## KUTIPAN SUMBER
======

Kata tasawuf
berasal dari bahasa Arab yaitu shofa yang berarti bulu domba, pada zaman dahulu
pakaian yang berasal dari bulu domba melambangkan sifat kesederhanaan. Jadi
tasawuf ialah ajaran dari agama Islam yang berdasarkan Al-Qur’an dan Hadits
Nabi yang digunakan sebagai jalan untuk lebih memudahkan dalam mendekatkan diri
pada Allah.
Asal-Usul Ajaran Tasawuf
Ajaran tasawuf
sudah ada sejak zaman Nabi Muhammad SAW dan sahabat-sahabatnya. Setelah Nabi
mempunyai istri dan ekonomi yang cukup, kemudian Nabi Muhammad baru berkholwat
di Goa Hiro’ untuk berkholwat dengan tujuan agar lebih khusuk dalam beribadah
pada Allah. Ada
beberapa hal yang dilakukan oleh Rasulullah SAW pada waktu tahanus:
- Melatih jasmani dengan banyak berjalan di atas bumi dan selalu menggerakkan tubuhnya.

======

## TUGAS DAN LATIHAN
• a. Periksa apakah tiap pernyataan berikut sesuai dengan teks tentang tasawuf, lalu jawab ya atau tidak dan kutip kata-kata teks yang menjadi penentunya. (i) Kata tasawuf berasal dari bahasa Arab. (ii) Ajaran tasawuf baru muncul setelah Nabi Muhammad wafat. (iii) Nabi Muhammad berkholwat di Goa Hiro’ sebelum mempunyai istri.
• b. Sebutkan setiap bentuk sebutan berbeda yang dipakai teks tentang tasawuf untuk merujuk kepada Nabi Muhammad.
Data di bawah ini tidak diperlukan.

======

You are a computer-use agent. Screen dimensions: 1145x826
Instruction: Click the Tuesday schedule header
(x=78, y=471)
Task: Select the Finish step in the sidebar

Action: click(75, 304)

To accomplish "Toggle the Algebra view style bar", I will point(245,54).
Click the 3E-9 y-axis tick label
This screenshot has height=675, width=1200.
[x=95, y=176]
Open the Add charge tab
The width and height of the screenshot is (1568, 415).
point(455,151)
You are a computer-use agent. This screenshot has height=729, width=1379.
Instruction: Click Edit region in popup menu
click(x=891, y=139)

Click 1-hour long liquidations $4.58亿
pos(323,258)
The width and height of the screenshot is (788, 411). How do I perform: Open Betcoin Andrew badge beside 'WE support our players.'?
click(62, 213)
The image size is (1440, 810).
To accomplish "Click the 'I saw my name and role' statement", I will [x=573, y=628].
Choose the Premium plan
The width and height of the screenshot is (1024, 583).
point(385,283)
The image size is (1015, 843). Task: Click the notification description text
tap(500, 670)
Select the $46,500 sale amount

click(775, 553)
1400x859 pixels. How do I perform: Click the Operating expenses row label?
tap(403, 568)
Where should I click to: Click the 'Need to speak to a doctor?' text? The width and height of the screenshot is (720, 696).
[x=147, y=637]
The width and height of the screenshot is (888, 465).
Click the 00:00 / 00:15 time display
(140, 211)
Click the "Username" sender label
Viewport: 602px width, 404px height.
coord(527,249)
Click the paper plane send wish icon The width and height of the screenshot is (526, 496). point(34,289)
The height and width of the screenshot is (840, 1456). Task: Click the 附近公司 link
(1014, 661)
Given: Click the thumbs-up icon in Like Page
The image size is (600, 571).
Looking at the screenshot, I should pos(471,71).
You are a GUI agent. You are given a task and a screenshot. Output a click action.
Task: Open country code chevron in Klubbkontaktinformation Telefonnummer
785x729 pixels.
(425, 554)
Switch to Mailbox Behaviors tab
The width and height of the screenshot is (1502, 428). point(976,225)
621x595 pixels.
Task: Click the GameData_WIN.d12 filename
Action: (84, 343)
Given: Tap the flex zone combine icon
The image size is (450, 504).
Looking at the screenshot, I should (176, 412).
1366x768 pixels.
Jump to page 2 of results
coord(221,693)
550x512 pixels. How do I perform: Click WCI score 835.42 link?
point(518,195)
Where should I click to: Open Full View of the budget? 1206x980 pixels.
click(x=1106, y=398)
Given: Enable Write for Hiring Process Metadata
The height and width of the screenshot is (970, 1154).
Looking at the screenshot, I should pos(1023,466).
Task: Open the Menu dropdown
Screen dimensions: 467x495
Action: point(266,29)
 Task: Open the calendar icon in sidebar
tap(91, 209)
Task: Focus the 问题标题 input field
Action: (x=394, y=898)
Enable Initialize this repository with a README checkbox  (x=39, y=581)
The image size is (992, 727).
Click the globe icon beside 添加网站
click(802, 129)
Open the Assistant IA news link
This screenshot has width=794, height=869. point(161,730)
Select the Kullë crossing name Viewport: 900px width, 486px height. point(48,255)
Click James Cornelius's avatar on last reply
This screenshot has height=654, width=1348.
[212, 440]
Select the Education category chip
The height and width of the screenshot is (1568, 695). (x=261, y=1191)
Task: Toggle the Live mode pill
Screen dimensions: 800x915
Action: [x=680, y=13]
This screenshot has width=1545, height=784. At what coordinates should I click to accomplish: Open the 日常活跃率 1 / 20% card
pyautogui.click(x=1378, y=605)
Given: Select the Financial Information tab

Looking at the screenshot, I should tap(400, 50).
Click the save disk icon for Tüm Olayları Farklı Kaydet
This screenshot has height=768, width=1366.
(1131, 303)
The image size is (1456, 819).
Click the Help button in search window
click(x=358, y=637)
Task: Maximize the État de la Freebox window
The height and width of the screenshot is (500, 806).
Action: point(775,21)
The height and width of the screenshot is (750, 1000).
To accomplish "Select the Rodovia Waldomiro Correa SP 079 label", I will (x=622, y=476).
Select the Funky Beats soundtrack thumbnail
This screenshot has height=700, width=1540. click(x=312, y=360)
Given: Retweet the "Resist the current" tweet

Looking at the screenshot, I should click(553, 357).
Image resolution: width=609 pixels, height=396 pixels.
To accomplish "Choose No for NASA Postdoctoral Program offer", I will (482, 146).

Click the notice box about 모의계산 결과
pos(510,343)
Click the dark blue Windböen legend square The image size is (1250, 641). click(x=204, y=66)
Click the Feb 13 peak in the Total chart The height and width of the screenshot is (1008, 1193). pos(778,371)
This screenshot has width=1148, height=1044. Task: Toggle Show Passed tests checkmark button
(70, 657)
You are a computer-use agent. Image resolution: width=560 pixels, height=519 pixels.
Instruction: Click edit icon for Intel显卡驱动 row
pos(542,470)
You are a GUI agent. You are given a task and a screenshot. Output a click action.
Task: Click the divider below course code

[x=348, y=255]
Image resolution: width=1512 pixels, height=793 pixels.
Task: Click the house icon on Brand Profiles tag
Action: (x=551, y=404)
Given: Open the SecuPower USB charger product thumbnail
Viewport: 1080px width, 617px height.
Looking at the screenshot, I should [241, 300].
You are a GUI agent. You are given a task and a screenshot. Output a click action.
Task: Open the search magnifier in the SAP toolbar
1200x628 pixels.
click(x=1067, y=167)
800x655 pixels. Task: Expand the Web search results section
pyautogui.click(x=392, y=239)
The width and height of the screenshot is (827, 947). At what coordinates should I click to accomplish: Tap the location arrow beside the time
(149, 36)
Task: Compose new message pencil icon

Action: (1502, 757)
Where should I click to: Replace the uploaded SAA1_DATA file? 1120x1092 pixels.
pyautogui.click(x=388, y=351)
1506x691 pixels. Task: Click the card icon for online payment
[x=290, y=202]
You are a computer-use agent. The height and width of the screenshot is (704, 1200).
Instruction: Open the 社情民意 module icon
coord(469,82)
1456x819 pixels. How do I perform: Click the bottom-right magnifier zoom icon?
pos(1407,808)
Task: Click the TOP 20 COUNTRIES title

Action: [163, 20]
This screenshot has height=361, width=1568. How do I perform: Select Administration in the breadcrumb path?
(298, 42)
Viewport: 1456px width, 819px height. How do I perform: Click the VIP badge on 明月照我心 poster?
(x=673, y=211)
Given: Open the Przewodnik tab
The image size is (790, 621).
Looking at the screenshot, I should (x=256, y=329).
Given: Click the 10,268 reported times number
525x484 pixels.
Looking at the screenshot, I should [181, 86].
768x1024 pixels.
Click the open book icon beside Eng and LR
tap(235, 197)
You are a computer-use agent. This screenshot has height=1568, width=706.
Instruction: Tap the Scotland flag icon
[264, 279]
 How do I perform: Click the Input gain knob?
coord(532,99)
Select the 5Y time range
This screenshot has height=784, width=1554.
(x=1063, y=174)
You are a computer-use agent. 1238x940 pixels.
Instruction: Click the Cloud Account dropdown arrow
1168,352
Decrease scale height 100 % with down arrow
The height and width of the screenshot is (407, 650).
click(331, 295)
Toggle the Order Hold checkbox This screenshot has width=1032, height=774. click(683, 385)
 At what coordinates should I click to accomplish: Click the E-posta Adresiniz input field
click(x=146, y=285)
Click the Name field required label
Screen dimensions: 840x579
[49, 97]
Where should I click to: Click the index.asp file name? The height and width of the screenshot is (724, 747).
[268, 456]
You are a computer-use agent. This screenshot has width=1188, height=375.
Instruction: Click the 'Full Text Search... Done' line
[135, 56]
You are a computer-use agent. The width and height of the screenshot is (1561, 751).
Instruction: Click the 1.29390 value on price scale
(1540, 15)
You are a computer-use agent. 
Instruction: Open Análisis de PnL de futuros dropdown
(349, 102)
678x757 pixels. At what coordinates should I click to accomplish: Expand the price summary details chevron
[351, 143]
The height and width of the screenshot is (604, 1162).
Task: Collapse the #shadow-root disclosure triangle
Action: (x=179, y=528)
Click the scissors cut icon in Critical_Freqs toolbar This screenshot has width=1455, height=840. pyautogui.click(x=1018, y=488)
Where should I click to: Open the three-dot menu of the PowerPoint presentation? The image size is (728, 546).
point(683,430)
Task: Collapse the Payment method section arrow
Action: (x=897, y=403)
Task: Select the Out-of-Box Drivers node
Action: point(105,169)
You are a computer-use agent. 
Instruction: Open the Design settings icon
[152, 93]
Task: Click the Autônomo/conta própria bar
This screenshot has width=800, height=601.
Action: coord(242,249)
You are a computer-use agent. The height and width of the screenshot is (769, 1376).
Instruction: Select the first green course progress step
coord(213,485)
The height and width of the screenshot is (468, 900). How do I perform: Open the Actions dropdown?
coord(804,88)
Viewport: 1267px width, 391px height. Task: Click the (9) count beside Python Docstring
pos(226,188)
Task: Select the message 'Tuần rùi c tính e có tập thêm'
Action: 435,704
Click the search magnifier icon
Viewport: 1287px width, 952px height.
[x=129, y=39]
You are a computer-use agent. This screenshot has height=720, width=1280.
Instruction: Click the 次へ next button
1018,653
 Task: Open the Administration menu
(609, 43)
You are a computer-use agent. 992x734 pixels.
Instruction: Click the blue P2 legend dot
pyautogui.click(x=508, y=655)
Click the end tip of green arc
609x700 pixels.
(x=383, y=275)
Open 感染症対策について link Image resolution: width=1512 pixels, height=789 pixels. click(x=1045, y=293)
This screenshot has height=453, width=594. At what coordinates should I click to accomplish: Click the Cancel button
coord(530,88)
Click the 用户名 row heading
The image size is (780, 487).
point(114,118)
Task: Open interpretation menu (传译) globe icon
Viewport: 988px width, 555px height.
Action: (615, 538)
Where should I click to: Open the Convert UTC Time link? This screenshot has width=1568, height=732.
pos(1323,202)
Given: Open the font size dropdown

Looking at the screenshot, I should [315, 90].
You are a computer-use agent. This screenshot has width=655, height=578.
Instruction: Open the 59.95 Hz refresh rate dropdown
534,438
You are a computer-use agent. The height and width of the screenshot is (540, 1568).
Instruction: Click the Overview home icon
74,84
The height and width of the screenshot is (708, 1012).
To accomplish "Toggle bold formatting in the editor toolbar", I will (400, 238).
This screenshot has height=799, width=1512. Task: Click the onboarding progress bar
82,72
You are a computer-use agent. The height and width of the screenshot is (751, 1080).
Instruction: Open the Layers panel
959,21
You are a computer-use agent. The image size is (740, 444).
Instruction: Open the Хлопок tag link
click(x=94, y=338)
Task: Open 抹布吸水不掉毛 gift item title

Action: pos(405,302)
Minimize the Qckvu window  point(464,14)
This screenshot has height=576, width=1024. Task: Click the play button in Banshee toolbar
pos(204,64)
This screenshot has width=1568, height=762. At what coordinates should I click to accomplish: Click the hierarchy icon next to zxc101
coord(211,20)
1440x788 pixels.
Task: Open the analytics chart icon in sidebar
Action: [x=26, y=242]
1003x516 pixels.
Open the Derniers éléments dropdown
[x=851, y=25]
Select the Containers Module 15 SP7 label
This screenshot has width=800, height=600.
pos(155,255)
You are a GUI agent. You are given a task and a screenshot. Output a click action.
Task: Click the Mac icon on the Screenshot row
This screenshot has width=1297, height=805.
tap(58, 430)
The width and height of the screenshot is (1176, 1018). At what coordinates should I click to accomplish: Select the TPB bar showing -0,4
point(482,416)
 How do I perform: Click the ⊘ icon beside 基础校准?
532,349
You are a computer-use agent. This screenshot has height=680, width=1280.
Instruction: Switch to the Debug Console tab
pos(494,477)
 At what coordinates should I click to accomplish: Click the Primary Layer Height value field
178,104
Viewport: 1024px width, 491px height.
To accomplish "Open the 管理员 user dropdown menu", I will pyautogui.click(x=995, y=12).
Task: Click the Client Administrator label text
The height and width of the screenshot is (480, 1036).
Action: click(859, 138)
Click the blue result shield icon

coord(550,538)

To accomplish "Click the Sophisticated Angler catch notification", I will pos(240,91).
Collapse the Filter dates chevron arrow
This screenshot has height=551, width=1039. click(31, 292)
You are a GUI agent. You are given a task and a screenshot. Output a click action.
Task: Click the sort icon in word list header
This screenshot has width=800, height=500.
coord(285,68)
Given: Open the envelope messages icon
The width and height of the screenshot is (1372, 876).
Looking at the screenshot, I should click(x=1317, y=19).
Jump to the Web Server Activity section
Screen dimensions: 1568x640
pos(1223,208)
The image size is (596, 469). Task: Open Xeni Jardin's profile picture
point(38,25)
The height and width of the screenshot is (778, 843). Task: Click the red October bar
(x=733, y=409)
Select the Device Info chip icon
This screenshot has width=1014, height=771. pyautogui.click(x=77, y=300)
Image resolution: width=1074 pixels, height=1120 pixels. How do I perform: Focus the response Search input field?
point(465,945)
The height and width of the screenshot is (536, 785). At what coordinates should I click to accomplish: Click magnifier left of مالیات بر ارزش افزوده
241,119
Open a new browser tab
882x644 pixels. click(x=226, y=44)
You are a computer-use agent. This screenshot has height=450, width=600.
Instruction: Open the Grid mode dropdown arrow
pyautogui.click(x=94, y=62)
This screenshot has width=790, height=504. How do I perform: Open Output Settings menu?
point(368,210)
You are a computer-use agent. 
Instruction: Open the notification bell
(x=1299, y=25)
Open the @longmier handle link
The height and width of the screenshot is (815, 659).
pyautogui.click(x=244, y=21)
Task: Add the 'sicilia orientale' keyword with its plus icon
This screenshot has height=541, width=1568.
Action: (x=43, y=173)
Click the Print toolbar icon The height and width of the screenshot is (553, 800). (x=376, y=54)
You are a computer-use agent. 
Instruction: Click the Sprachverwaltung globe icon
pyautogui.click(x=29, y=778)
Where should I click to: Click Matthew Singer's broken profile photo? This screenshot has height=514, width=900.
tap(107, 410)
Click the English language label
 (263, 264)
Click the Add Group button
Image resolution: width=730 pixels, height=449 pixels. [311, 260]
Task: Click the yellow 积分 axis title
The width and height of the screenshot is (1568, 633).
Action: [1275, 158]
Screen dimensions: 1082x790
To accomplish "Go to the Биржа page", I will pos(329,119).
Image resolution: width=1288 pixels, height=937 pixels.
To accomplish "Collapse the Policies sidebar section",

======

## HASIL JAWABAN
• a.
(i) Ya: "berasal dari bahasa Arab yaitu shofa yang berarti bulu domba"
(ii) Tidak: "sudah ada sejak zaman Nabi Muhammad SAW dan sahabat-sahabatnya"
(iii) Tidak: "Setelah Nabi mempunyai istri dan ekonomi yang cukup, kemudian Nabi Muhammad baru berkholwat di Goa Hiro’"

• b.
- Nabi
- Nabi Muhammad SAW
- Nabi Muhammad
- Rasulullah SAW